My 2 New Best Friends: Saturated Fat & Cholesterol

Saturated Fat & Cholesterol

Life without Saturated Fat & Cholesterol

There was a time in my life when I counted calories, chose skim milk in my lattes, the low-fat box of crackers, and the highest fiber cereal.  As far as was within my control,  I completely avoided those two notorious villains.  You know who I mean…  those murderous, artery clogging, obesity-causing assassins: Saturated Fat & Cholesterol.  That’s what any sensible person hoping to keep her dress size and live past her 50s would do right?

I got along okay like that for awhile.

But motherhood hit me like a tidal wave.  

My babies came along 1, 2, 3, 4 in under 5 years!  Combine this with the fact that I’d been on a  low-fat, mostly vegetarian diet for years and you’ll understand that my body had been worn to a frazzle.  I became so hopelessly fatigued, I was almost non-functional.

One day, a sweet friend of mine suggested that I ought to have my thyroid checked out.  So off to the endocrinologist I went, and sure enough, she was right.  My thyroid was low.  *This of course was very good news to me, because – there’s a medication for that!*

I had hope that my health would improve, and it seemed to… for awhile.

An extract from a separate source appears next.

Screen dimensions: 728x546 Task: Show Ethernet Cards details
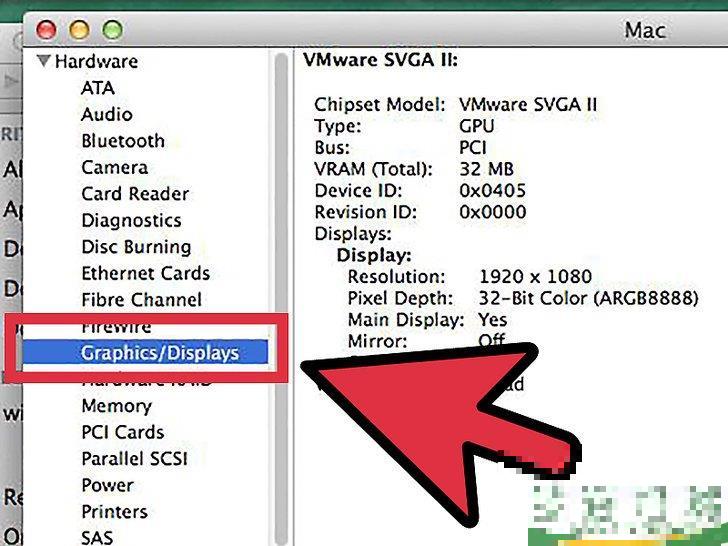tap(145, 273)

But eventually, the fatigue returned and the medication needed to be increased.  This was unsettling to me.  I was just beginning to realize the implications of being on a life-long prescription medication.  I was only in my 20s!

The Book That Introduced Me to My New Friends: Saturated Fat & Cholesterol

As I searched around the internet looking for.. I’m not sure what I was looking for.  Hope?  I came across a recommendation for the book Nourishing Traditions by Sally Fallon. (More on this book here.)  I checked it out from the library and parked myself out on the porch in my hammock chair and began to read.

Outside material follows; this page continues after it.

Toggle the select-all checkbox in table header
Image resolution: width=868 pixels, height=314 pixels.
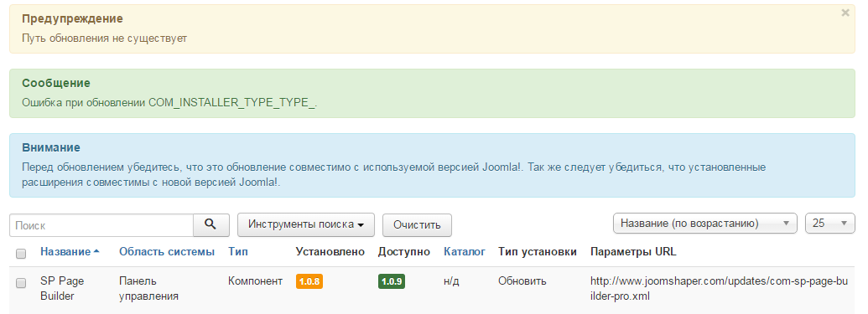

When I came to the chapter on fats I was incredulous.. to say the least.  Sally claimed that a truly healthy diet included large amounts of SATURATED FAT and CHOLESTEROL!??!?  You see, I’d taken enough dietetics classes in college to know that saturated fat and cholesterol cause heart disease.  The claims in this book were absolute heresy!  I almost put the book down in disgust, but praise the Lord I kept reading, irritated as I was.  Finally I came across these words:

“High serum cholesterol levels often indicate that the body needs cholesterol to protect itself… Just as a large police force is needed in a locality where crime occurs frequently, so cholesterol is needed in a poorly nourished body to protect the individual from a tendency to heart disease and cancer.  Blaming coronary heart disease on cholesterol is like blaming the police for murder and theft in a high crime area.
Poor thyroid function will often result in high cholesterol levels. (??!!?!!!) When thyroid function is poor, usually due to a diet high in sugar (ahem) and low in usable iodine, fat-soluble vitamins, and other nutrients, the body floods the blood with cholesterol as an adaptive and protective mechanism, providing a superabundance of materials needed to heal tissues and produce protective steroids.” (Source)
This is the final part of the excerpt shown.